## Отрывок текста
====
«Патриотизм — вещь интимная»
Марк Захаров ставит спектакль по повести Владимира Сорокина «День опричника»
Сенсационная новость. Марк Захаров ставит «День опричника» Владимира Сорокина, злую антиутопию о России будущего и новом Средневековье. “Ъ-Lifestyle” удалось договориться о встрече и расспросить худрука «Ленкома» об этой работе, а заодно об отношениях с властью, псевдопатриотизме и русской идее. О Константине Богомолове, разумеется, мы тоже спросили.
— Марк Анатольевич, сейчас вы работаете над спектаклем по повести Владимира Сорокина «День опричника». Расскажите, что побудило вас взяться именно за этот материал.
— Сорокин — удивительный писатель, эпатажный. Что-то может резать ухо и вызвать негативные эмоции, но при этом не отнять глубины. Его «День опричника» — это замечательная сатира, сегодняшние «Мертвые души». Сорокин описывает воображаемое российское государство. В программке будет значиться, что действие происходит через 100 лет после премьеры. Все-таки не 2027 год, как в оригинале. Хочется подальше, чтобы не нести излишней ответственности.
— Сорокина часто называют пророком. Параллели с сегодняшним днем, прямо скажем, пугающие.
— К сожалению, сейчас непростой период нашей истории. Многие фантастические вещи вдруг обретают свое естество. В «Дне опричника» сконцентрированы фантастические моменты, которые, по мнению автора, могут восторжествовать в нашем отечестве. Некоторые наши комплексы, идущие от славянофильства и какого-то преувеличенного представления о достоинствах нашей истории.
— Вы шли к этой постановке девять лет. Почему именно сейчас?
— Действительно, я давно пробовал приступить к Сорокину. Даже начал репетировать, но потом работу законсервировал. Мне показалось, что у меня что-то не складывается и я слишком глубоко залезаю в сферу власти. А мне, скажу вам честно, не хотелось бы обострять взаимоотношения московского театра «Ленком» и наших властных структур. Была взята пауза. Когда же захотел вернуться к произведению снова и обратился к Сорокину, у него почему-то возникло негативное отношение к этой идее. Он был уверен, что время уже прошло. Я стал рыться в справочниках, нашел любопытный факт: в 1842 году были опубликованы «Мертвые души». И стал убеждать Сорокина: «Ну, как же так, я вас считаю продолжателем традиций наших классиков, разве возможно, что “Мертвые души” в 1842 году были интересны, а в 1843-м или 1844-м уже никуда не годились». Убедил. Мы заключили контракт, и он согласился на то, чтобы я сделал все по-своему. Это как в кинематографе — он уступил свое право театру, разрешил нам сделать собственную сценическую версию.
— Вы сами написали инсценировку?
====
## Сохранённые данные
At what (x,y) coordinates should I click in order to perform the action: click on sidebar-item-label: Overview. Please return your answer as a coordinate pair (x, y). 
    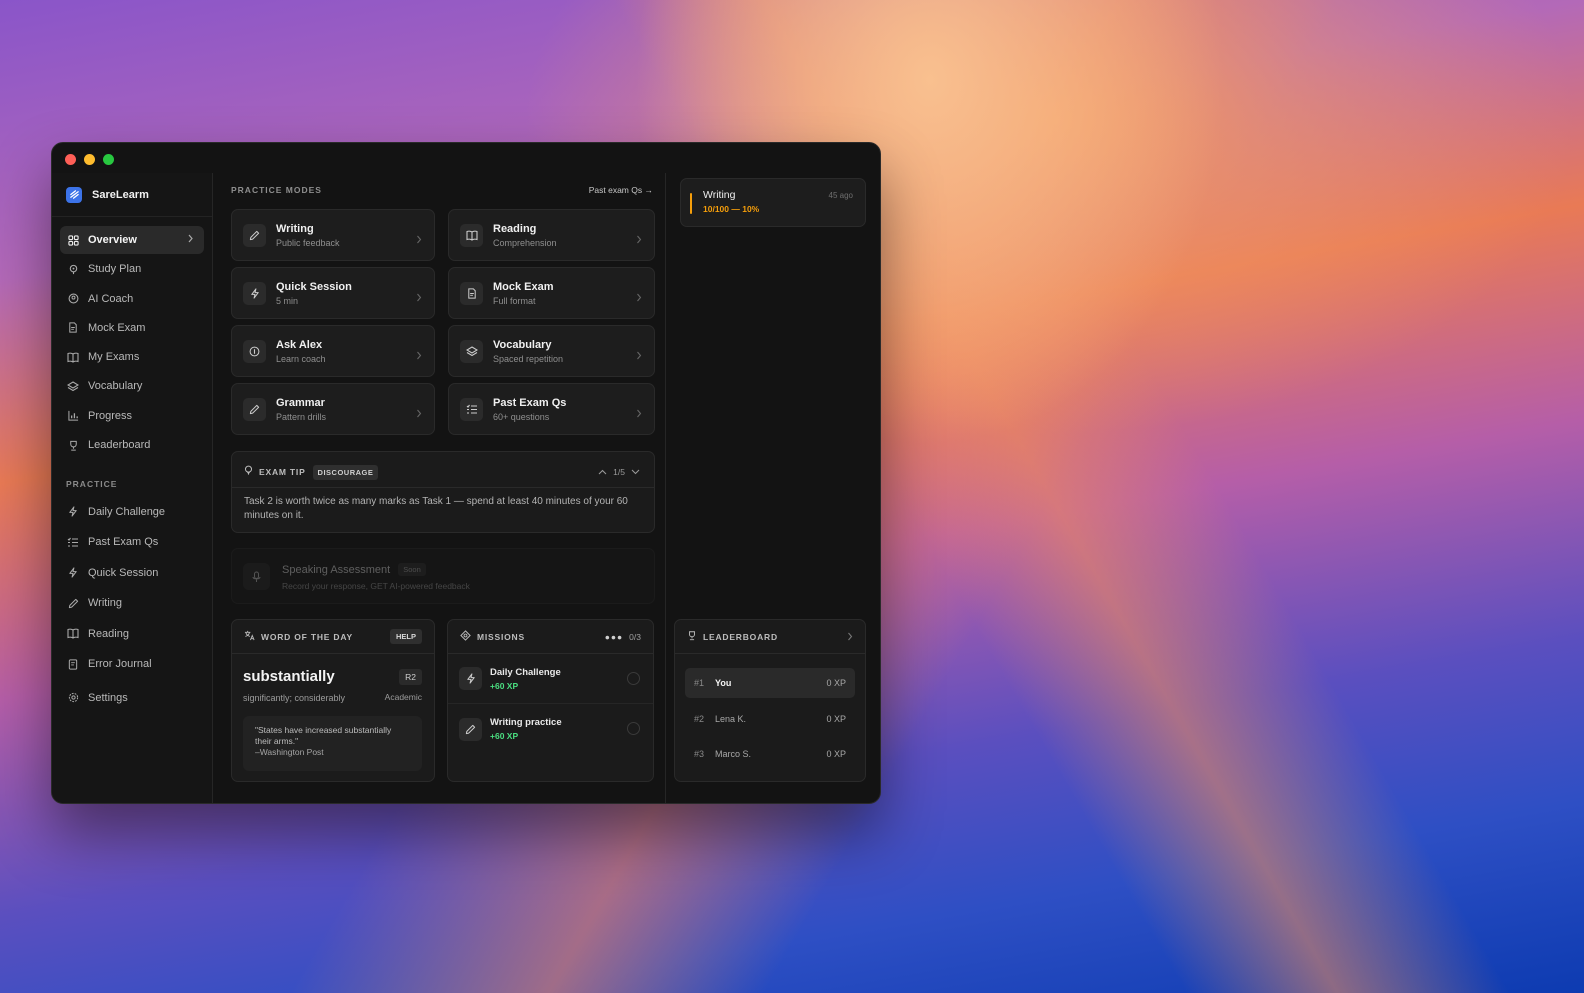
    Looking at the image, I should click on (112, 240).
====
Допишите интервью с Марком Захаровым о постановке «Дня опричника»: продолжите его сразу после последней реплики.

## Ответ
— Да, я включил в нее «День опричника» и некоторые фрагменты из «Теллурии». Сорокину очень хотелось, чтобы была «Теллурия». Мне — нет, но я смирился. Там тоже есть интересные вещи. Хотя и уступающие «Дню опричника».
— Как вы обошлись со сценами насилия, гомосексуальными сценами?
— С гомосексуальными сценами я, честно говоря, не стал связываться. Уж очень это проблема больная, сложная, многосторонняя. А что касается некоторых слов и словечек, которые Сорокин себе позволяет, мы на свой страх их оставили и произносим со сцены. Если не будет некоторой резкости, народной грубости, не будет и Сорокина. Так же, как в спектакле «Вальпургиева ночь» по Венечке Ерофееву,— текст произносится практически без купюр. Сейчас, правда, думаем, как снять фильм-спектакль. На телевидении железное требование — обойтись без «эдаких» слов. В некоторых случаях это реально. А в некоторых невозможно.
— Сорокин — злой писатель. Как вы считаете, может ли злая литература быть целебной?
— Может. Сорокин, действительно, злой писатель, но у его текстов комедийная первооснова. Он по большому счету комедиограф, всегда посмеивается над своими персонажами. Так же, как смеялся Гоголь. Например, Плюшкин — это очень страшная фигура. Но и она в конце концов вызывает комедийное восприятие. Он — проявление некоторых сторон нашего национального характера. Кстати, замечательно, что Гоголь не ездил по городам России и не высматривал своих персонажей. Он писал в каком-то смысле о себе, о том, что в нем самом заложено. Это самое правильное и интересное. Думаю, что и Сорокин не бытописатель, а исследователь нашего сознания и подсознания.
Сегодня в Москве сделать спектакль, о котором критики напишут «надо смотреть», невероятно трудно.
— С каким настроением вы работаете сегодня. Смех над абсурдом вокруг или все-таки тревога и пессимизм?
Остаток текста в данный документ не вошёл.